Em sua avaliação, o primeiro governo do presidente Lula, em 2003, manteve o compromisso com a corte, sem qualquer questionamento. Prova disso é que o Itamaraty manteve a candidatura de Sylvia Steiner para o cargo de juíza e fez campanha por ela.

” Quem apoiou isso foi o governo do presidente Lula e o embaixador Celso Amorim, o então chancelar”, disse. “O país teve a honra de ter uma brasileira no primeiro grupo de juízes”, constatou Pinheiro. “O Brasil entrou de total boa fé e a adesão de FHC foi prolongada pelo presidente Lula, com a campanha pela eleição de Sylvia Steiner na Assembleia Geral da ONU”, explicou.

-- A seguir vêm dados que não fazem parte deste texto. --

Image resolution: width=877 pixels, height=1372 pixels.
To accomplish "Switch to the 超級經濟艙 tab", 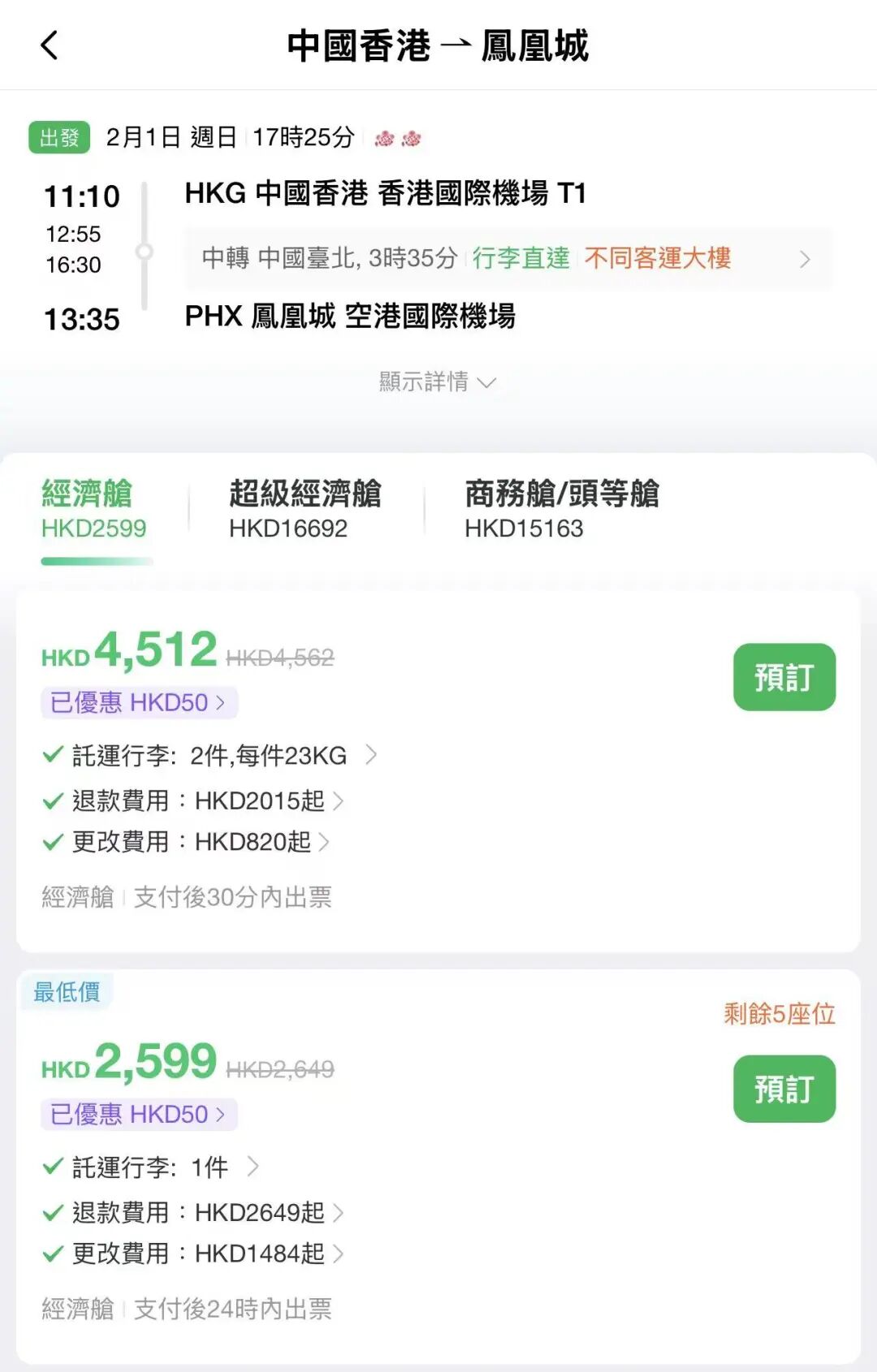I will click(305, 510).
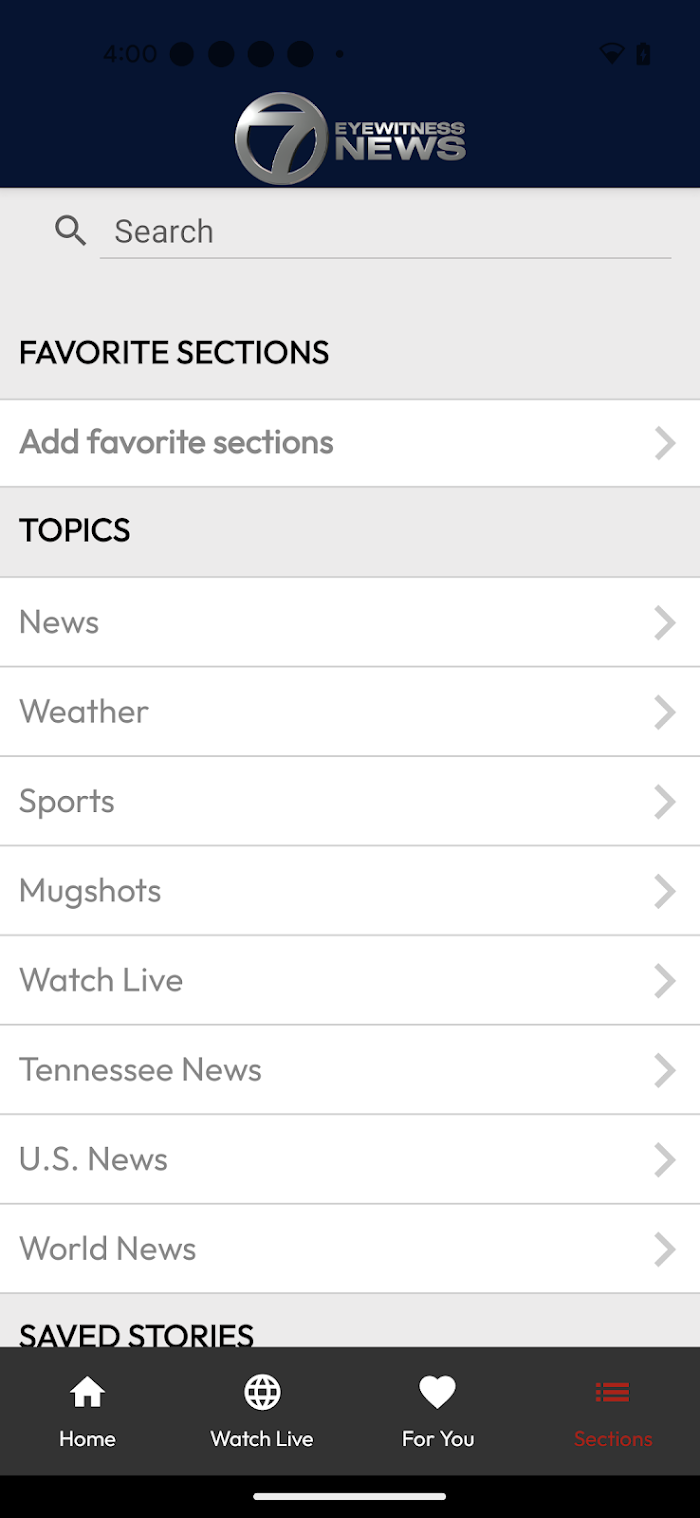Select the Sections tab
The height and width of the screenshot is (1518, 700).
612,1411
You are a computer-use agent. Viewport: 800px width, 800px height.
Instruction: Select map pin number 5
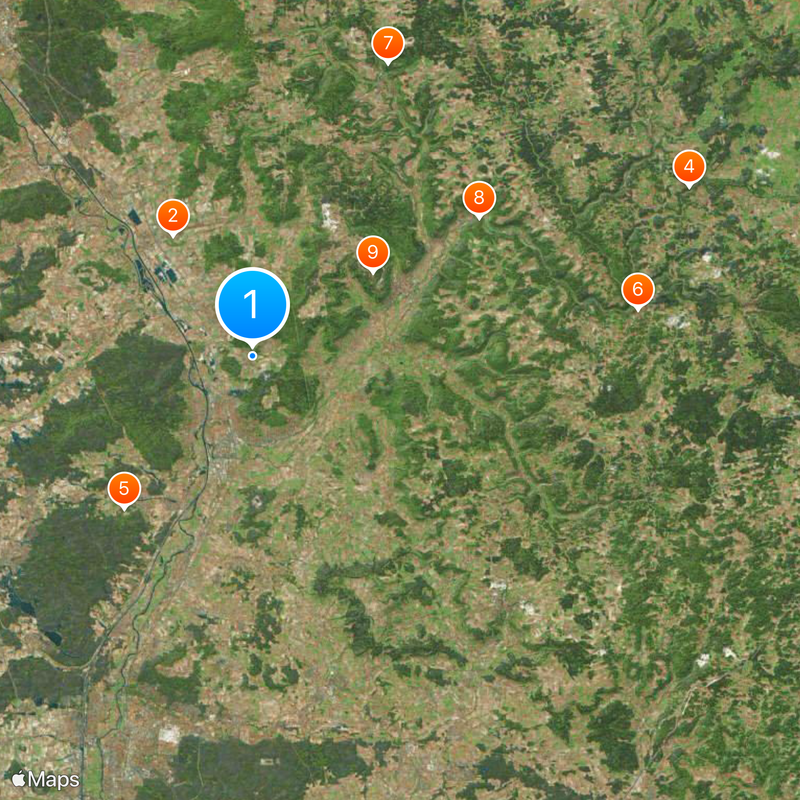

Segundo ele, é por meio dessa participação ativa que queixas puderam ser apresentadas contra o ex-presidente Jair Bolsonaro no TPI. “O Tribunal que vai permitir o nosso criminoso local seja julgado”, defendeu.

“Portanto, pelo antes, durante e agora, nós precisamos honrar o compromisso que criamos com o estabelecimento da corte”, completou.

Prisão de Putin não é Fla x Flu

Na avaliação do ex-ministro, o verdadeiro debate que deveria estar ocorrendo no Brasil não se refere à prisão ou não de Vladimir Putin, caso ele viaje ao país para a cúpula do G20, em 2024.

“Virou um Fla x Flu sem sentido”, disse. “A preocupação do presidente Lula sobre o assunto é legítima. Esse é o debate que deve estar acontecendo entre os nosso juristas e diplomatas. Se o Brasil vai reconhecer a suspensão da imunidade de um chefe de estado ou não. O TPI diz que países devem levantar a imunidade. Mas há correntes que questionam isso”, afirmou.

“Portanto, agora, isso não é uma disputa entre o procurador do tribunal e o presidente Lula”, completou.